The previews show the “I see dead people” part of the movie, but not that Greg Kinnear is trying to stop his [living] wife from marrying a hunky lawyer guy. This could have gone all kinds of bad, and has in other movies, I just know it — it seemed just so familiar, so done before. But then you throw in Gervais and you’ve got a twist that makes the old formula seem fresh and almost new again.

Gervais’s character Pincus is a cynical bastard, pretty much, but a damn funny one. I actually had some trepidation going into this film: I found the British “The Office” truly cringeworthy so often, that it was almost — almost too much to bear and too difficult to watch. And this film does have some similarly cringeworthy moments, brief scenes where you have to just make that “ouch” face and briefly turn your eyes away. It’s like being embarrassed for the character, for some made-up person up on the screen, which is really weird if you think about it. But I think we all do it. Well, all us non-sociopaths.

Anyway, despite the fairly predictable boy-meets-dead-ex, boy-meets-girl, boy-loses-girl-but-ex-gets-valuable-lesson sort of trajectory, the story arcs nicely and neatly, though predictably, to its conclusion, and at the end [and yep, it’s a pretty damn sappy ending] you are actually left feeling somewhat satisfied. I’m usually considered a pretty cynical person [although the ex-Boss called me ‘the happiest cynic she’d ever met,’ whatever that means], and while I did groan over the closing lines, all in all it was an enjoyable film and it really was great to laugh out loud at a comedy that had no [full] nudity, very little profanity and only a couple dick jokes. A good choice for Gervais fans, Kinnear fans and even mainstream audiences who can handle Gervais’s accent [which is strong and almost buries his dialogue in a couple of spots].

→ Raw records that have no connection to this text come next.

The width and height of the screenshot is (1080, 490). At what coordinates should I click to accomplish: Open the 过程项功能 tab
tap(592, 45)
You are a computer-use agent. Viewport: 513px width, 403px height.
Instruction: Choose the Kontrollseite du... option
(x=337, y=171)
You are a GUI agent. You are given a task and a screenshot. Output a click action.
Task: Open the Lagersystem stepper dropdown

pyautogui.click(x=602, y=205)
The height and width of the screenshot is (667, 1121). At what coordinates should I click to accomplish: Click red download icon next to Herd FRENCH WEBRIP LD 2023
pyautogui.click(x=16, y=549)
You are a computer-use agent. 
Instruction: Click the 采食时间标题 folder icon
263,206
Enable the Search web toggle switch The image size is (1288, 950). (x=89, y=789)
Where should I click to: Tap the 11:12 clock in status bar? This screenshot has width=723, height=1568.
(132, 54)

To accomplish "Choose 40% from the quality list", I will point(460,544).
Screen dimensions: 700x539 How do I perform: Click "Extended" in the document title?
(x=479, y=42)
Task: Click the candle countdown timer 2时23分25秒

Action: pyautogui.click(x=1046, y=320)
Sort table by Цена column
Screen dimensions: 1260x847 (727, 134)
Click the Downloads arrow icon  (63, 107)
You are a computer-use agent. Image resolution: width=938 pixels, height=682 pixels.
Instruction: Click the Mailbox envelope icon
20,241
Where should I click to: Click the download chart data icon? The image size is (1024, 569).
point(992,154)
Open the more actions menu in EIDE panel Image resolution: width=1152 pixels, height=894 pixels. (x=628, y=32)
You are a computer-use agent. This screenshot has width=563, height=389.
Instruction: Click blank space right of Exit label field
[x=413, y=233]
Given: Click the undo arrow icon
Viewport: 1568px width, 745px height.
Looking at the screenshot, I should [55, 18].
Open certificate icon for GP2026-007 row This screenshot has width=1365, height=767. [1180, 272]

One side note: Tea Leoni is like a Robin Wright, a skinny blonde who doesn’t work much but is pretty decent at what she does [but without the breakout classic of a ‘Princess Bride’ to carry her along through the lean years]. She’s a good love interest and shows a decent range. It could be interesting to see what she does in the next few years – and also if her marriage survives hubby David Duchovney’s check-in to sex addicts’ rehab [although I read that may be a stunt to promote the new season of ‘Californication,’ who knows?].

What Ever Happened to Worship of the Almighty Dollar??

July 27th, 2008

I mean seriously, people. It’s been like 100 degrees with the heat index lately, but I haven’t seen the ice cream man in over a week. 

What happened to American entrepreneurial spirit? What happened to cruising around, smoking pot and making a few bucks? What happened to my soft-serve sundae??!!!!

All I know is someone is falling down on the job and not exploiting the desperate masses by taking advantage of the favorable environmental circumstances. Please, Ice Cream Man, please come back to my ‘hood. I need you. The baby needs you. We’ll be waiting at the curb, five-dollar bill clutched in our sweaty hands, wiping the sweat slowly from our eyes, straining to hear “The Entertainer” moving ever closer at a glacial, teasing pace. We miss you.